Splanchnic and pelvic spinal afferent pathways relay sensory information from the mouse colorectum into distinct brainstem circuits

This study aimed to identify where the sensory information relayed by the two spinal afferent pathways innervating the distal colon and rectum (colorectum), the splanchnic and pelvic spinal afferent pathways, integrates within the brainstem. Localised injections of transneuronal viral tracer (herpes simplex virus H129 strain expressing EGFP (H129-EGFP)) into the distal colon was used to assess the brainstem structures receiving ascending input from the colorectum. H129-EGFP+ cells were distributed in structures involved in ascending sensory relay, descending pain modulation and autonomic regulation in the medulla from 96 hours and in pontine and caudal midbrain 120 hours after inoculation.
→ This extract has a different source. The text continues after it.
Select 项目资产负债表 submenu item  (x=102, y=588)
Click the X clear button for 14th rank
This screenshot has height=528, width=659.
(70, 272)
In a separate cohort of mice, in vivo noxious colorectal distension (CRD) followed by brainstem immunolabelling for phosphorylated MAP kinase ERK 1/2 (pERK) showed that many of the structures in which H129-EGFP+ labelling was observed were relevant to colorectal sensory processing. Surgical removal of dorsal root ganglia (DRG) containing cell bodies of splanchnic colorectal afferent neurons, significantly reduced CRD evoked neuronal activation within the caudal ventrolateral medulla, rostral ventromedial medulla and the lateral parabrachial nuclei. Whilst, removal of DRG containing cell bodies of pelvic colorectal afferent neurons significantly reduced CRD evoked neuronal activation within the rostral ventromedial medulla, lateral parabrachial nuclei, the locus coeruleus, Barrington’s nucleus and periaqueductal gray. Collectively, this study showed that the two spinal afferent pathways innervating the colorectum differentially shape colorectal processing within the brainstem and provides new insight into their unique roles to mediating visceromotor responses and defecation associated with colorectal nociception.